-- The request --
Count the lines in the records below that contain the string "height", treating uppercase and lowercase as different. Reply with the number alone.

(Word and element pointing records)

▬▬▬▬▬▬

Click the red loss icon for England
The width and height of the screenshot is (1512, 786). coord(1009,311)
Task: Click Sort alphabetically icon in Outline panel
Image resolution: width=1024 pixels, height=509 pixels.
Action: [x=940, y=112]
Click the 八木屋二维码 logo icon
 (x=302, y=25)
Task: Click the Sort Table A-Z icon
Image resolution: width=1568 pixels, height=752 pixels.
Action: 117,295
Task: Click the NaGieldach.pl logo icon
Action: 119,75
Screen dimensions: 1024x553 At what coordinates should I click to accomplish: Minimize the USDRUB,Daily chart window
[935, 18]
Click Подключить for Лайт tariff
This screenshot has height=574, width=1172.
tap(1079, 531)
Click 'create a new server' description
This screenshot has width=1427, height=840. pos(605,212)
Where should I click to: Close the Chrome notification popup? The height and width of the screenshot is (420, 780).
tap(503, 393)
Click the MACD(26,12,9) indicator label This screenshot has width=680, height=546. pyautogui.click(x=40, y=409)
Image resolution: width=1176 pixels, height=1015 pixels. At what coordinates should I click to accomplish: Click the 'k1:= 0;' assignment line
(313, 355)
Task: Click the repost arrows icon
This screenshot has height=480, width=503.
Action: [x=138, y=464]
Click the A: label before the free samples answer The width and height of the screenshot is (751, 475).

▬▬▬▬▬▬

-- Output below --
10